Quis então dar uma volta pelo jardim. Sobre os canteiros borboletas brancas, amarelas, esvoaçavam; um gotejar de água fazia no tanque um ritmozinho de jardim burguês; um aroma de baunilha predominava; sobre a cabeça dos bustos de mármore, que se elevam dentre os maciços e as moitas de dálias, pássaros pousavam.

Luísa gostava daquele jardinzinho, mas embirrava com as grades tão altas...

— Por causa dos suicídios! - acudiu logo o Conselheiro. - E todavia, segundo a sua opinião, os suicídios em Lisboa diminuíam consideravelmente; atribuía isso à maneira severa e muito louvável como a imprensa os condenava...

— Porque em Portugal, creia isto, minha senhora, a imprensa é uma força!

— Se fôssemos andando?... - lembrou Luísa.

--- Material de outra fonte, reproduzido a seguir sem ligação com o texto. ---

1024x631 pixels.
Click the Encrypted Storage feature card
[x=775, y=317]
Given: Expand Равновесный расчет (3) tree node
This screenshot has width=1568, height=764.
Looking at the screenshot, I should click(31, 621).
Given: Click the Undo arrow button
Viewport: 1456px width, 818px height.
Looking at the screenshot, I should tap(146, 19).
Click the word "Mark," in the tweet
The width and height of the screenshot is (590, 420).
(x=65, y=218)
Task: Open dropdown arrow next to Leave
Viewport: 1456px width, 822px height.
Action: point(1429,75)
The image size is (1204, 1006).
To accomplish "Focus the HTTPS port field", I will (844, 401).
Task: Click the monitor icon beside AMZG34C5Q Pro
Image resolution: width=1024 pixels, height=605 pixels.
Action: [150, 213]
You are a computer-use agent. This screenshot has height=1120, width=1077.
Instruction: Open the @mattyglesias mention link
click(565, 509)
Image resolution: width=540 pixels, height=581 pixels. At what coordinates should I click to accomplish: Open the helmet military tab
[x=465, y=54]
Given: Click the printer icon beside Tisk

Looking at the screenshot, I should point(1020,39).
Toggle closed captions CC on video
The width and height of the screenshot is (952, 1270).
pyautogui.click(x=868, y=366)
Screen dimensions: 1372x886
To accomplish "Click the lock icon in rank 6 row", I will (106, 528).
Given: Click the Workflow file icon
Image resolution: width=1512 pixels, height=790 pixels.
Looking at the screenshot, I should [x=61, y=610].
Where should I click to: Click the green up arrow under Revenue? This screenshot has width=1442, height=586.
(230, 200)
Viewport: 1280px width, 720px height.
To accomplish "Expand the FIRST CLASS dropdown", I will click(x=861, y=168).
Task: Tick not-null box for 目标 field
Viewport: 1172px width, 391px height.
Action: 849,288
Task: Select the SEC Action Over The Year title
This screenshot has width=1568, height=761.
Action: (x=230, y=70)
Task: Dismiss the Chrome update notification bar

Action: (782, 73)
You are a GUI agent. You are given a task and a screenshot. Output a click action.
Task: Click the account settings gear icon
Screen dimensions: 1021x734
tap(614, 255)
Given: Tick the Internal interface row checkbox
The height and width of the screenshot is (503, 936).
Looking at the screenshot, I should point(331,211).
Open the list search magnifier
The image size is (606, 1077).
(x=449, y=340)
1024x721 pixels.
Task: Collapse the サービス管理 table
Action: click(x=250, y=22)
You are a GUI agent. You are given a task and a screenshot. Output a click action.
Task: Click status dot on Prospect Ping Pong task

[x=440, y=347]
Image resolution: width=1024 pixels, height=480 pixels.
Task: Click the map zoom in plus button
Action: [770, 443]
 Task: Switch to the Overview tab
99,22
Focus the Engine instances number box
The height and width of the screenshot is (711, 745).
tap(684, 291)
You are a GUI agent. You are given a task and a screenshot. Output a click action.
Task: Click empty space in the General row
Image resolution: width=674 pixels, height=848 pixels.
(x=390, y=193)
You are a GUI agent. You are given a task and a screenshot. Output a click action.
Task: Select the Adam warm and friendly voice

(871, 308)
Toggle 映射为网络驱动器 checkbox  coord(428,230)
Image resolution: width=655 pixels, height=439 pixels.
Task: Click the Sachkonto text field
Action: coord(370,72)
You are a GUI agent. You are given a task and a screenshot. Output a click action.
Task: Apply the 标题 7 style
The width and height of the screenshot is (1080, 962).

O Conselheiro curvou-se, mas vendo-a, a ir colher uma flor, reteve-lhe vivamente o braço:

— Ah, minha rica senhora, por quem é! Os regulamentos são muito explícitos! Não os infrinjamos, não os infrinjamos! - E acrescentou: - O exemplo deve vir de cima.

Foram subindo, e Luísa pensava: - "Vai para casa; larga-me ao Loreto."

Na Rua de São Roque espreitou o relógio de uma confeitaria: era meia hora depois do meio-dia! Já Basílio esperava!

Apressou o passo, ao Loreto parou. O Conselheiro olhou-a, sorrindo, esperando.

— Ah! Pensei que ia para casa, Conselheiro!

— Já agora quero acompanhá-la, se Vossa Excelência mo permite. Decerto não sou indiscreto?

— Ora essa! De modo nenhum.

Uma carruagem da Companhia passava, seguida de um correio a trote.

O Conselheiro, com um movimento ansioso, tirou profundamente o chapéu.